Comparison of loop-mediated isothermal amplification (LAMP) and real-time polymerase chain reaction (PCR) assays for the detection of Strongyloides in different specimen matrices.

Strongyloides stercoralis can cause disease that ranges from asymptomatic chronic infection to fatal hyperinfection. Diagnosis from stool can be challenging because the most sensitive conventional tests require live larvae to be effective and there can be low larval output in chronic infection. Nucleic acid amplification tests (NAAT) have been developed to complement existing diagnostic methods. We compared a recently developed loop-mediated isothermal amplification (LAMP) assay with a real-time polymerase chain reaction (PCR) that has previously been validated with larval microscopy. The limits of detection - quantified using serial dilutions of DNA extracts from single Strongyloides ratti L3 larvae spiked into approximately 250 μL of 5 different S. stercoralis negative stool specimens - were 10-3 (1/5 replicates) and 10-2 (1/5 replicates) dilution for PCR and LAMP, respectively.
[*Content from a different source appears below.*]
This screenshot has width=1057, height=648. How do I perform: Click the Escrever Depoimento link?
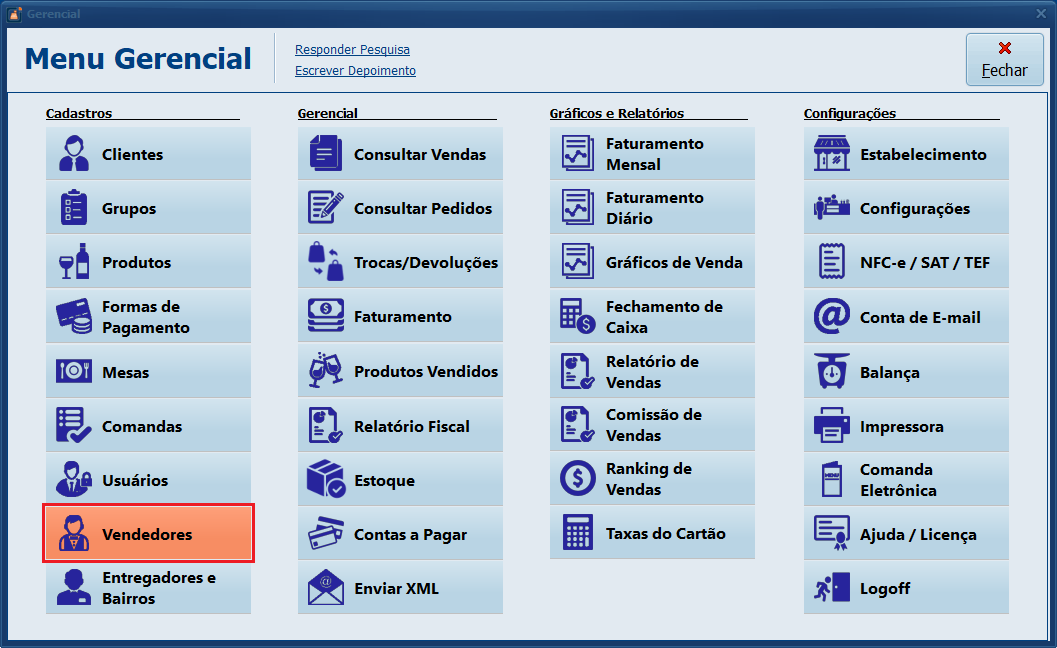click(x=355, y=71)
PCR was positive for 4/5 replicates at 10-2. LAMP was compared to PCR using extracts from 396 stool specimens collected in Bangladesh and Australia, of which 53 were positive and 343 were negative by PCR. The positive percentage agreement of LAMP was 77.3% (95% CI 64.5 - 86.6). The negative percentage agreement was 100% (95% CI 98.9 - 100). In a preliminary investigation, PCR and LAMP assays were positive using DNA extracted from serum (PCR 3/16 extracts, LAMP 2/16 extracts) and bronchoalveolar lavage fluid (PCR and LAMP 2/2 extracts), demonstrating proof of concept. Compared to PCR, the lower number of positive results using the LAMP assay may have been due to reaction inhibitors and DNA degradation and strategies to improve the LAMP assay are discussed.